Set in Melbourne, the story revolves around a group of people related to each other by blood, friendship, marriage. While these people are together at a barbecue, one of them slaps a three-year old child across the face to protect his own son from getting hit by the child. The group is then divided between those who think that the child deserved it and those who believe that no one should ever hit a child and that the family should press charges.
From the description above, you would think that the genre of this book is legal drama, or perhaps a murder mystery, but what it really is is a character study that has mostly nothing to do with the titular slap. Divided into chapters where each chapter follows a different character, it reveals their secrets and dark desires.
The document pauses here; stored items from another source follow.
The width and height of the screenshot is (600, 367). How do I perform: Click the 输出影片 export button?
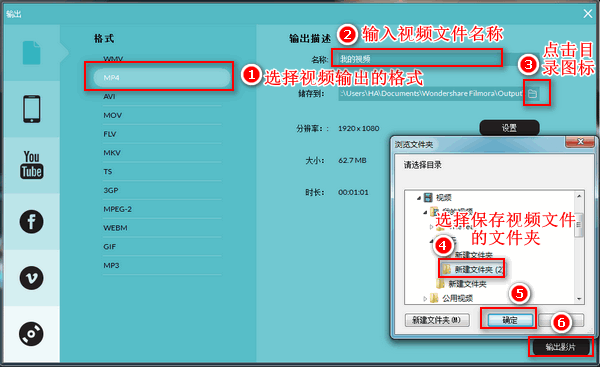(x=561, y=347)
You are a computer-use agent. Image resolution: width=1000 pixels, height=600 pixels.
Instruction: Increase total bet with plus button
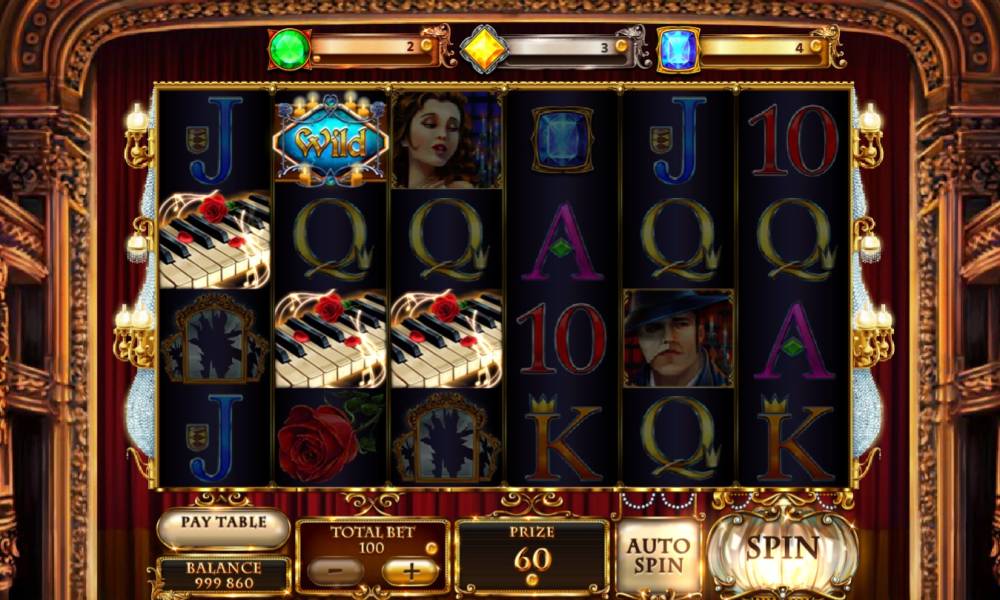(411, 571)
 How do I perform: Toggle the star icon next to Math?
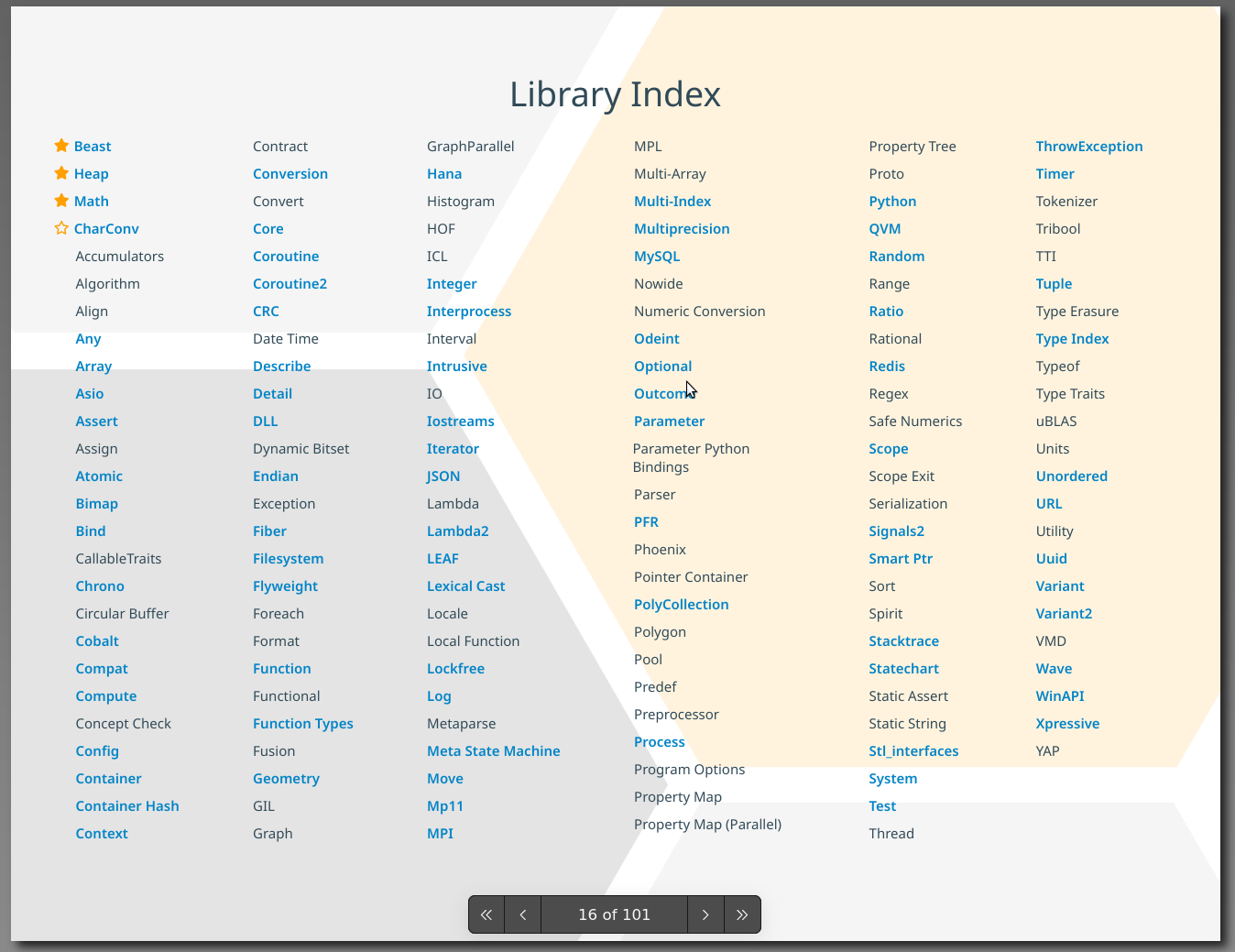click(x=60, y=201)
It is unrelenting in its portrayal of these people’s lack in basic morality, and it is an ugly world it paints. There are no good people to offer redemption here, no one to shed a light in this bleak suburban existence, just bad and less bad people. People that are obsessed by how they look, how their lives look, how their own needs will be satisfied. Except maybe one.
It is that person, right at the end of the story, who made me change my perception of the book. This person would probably be judged as ”bad” by some (hopefully a few), but in my eyes he never did anything inexcusable. This made me wonder if some of the characters I found horrible, narcissistic, self-absorbed would get a pass by other readers, just like the slap was deemed horrible by some and ok by others. And, perhaps, that’s exactly the point Tsiolkas is trying to make: that we all play by our own set of rules, and as long as we don’t break any rules or are too outspoken about the ones that we do break, our own version of immorality goes largely unnoticed by the world around us. But morality is so bound by cultural standards that it becomes a very relevant question, especially in this day and age, in our multicultural Western societies. At several points in the book, for example, the adults complain of young people not showing respect for their elders. This complaint is, in itself, laughable, because, by all accounts, the adults in this story haven’t done much to deserve this respect – they just expect it.
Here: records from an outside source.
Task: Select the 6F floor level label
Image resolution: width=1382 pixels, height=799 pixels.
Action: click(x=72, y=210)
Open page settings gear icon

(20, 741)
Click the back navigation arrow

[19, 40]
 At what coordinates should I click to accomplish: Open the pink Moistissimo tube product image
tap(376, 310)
An easy read, The Slap kept me interested throughout, its depiction of some deeply flawed people like a bad car accident that just forces you to rubberneck. Thankfully, my fear that I would hate this book was unfounded. I didn’t love the book either. The lack of redeeming features in the characters felt unrealistic, and that so many rotten of them would find each other to spend time and procreate with only amplified that feeling. But it was definitely a thought-provoking book that I would recommend to my less-sensitive friends.